A tilápia é, atualmente, a principal espécie de peixe cultivado no Brasil, sendo referência mundial em sustentabilidade e tecnologia. A produção nacional se destaca pelo uso de ração vegetal, baixa exigência de proteína animal e um dos mais rígidos sistemas de inspeção sanitária e controle ambiental entre os quatro maiores produtores globais da espécie. O modelo brasileiro é estruturado em larga medida por cooperativas — responsáveis por 21% da produção total —, inclusive figurando como protagonistas nas exportações para mercados exigentes como os Estados Unidos.

Entretanto, a entrada da tilápia vietnamita no mercado interno, com preços substancialmente inferiores, representa uma ameaça imediata à estabilidade do setor. O momento é considerado crítico: os preços pagos ao produtor estão em patamares inferiores aos registrados no mesmo período do ano anterior, reflexo da redução nas exportações e da queda sazonal de consumo durante os meses de inverno.

Neste contexto, a inserção de produto estrangeiro pressiona ainda mais a rentabilidade dos piscicultores, potencializando riscos de inadimplência entre os produtores que investiram em sistemas modernos, cuja amortização financeira leva, em média, de 7 a 10 anos. A combinação de queda nos preços, aumento da oferta e concorrência internacional pode provocar efeitos em cascata, com fechamento de unidades produtivas, perda de postos de trabalho e redução no abastecimento interno de proteína animal de alto valor nutricional.

A tilapicultura nacional, que emprega milhares de trabalhadores em zonas rurais e contribui para a segurança alimentar do país, vê-se agora diante de um cenário de incerteza. Para a PEIXE BR, trata-se não apenas de uma questão comercial, mas de soberania produtiva e desenvolvimento econômico regional. A associação reitera que não é contrária ao comércio internacional, mas que este deve ocorrer sob condições de equidade regulatória, ambiental e sanitária.

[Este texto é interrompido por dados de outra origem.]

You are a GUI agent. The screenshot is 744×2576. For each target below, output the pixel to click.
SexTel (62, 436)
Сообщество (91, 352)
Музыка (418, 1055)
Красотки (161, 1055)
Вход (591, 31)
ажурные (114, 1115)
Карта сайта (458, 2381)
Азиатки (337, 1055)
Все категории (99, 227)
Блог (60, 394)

A decisão sobre a autorização de importação de tilápia do Vietnã não é apenas técnica — é estratégica. Está em jogo a estabilidade de uma cadeia produtiva que gera renda, promove inclusão econômica e posiciona o Brasil como modelo mundial de aquicultura sustentável. Em nome da equidade e da segurança alimentar, a suspensão cautelar da medida é defendida por entidades representativas como instrumento necessário à proteção do setor e à manutenção de empregos no campo. Em um momento em que o país busca fortalecer sua posição no mercado internacional, a preservação da competitividade interna é elemento essencial para a construção de uma piscicultura sólida e duradoura.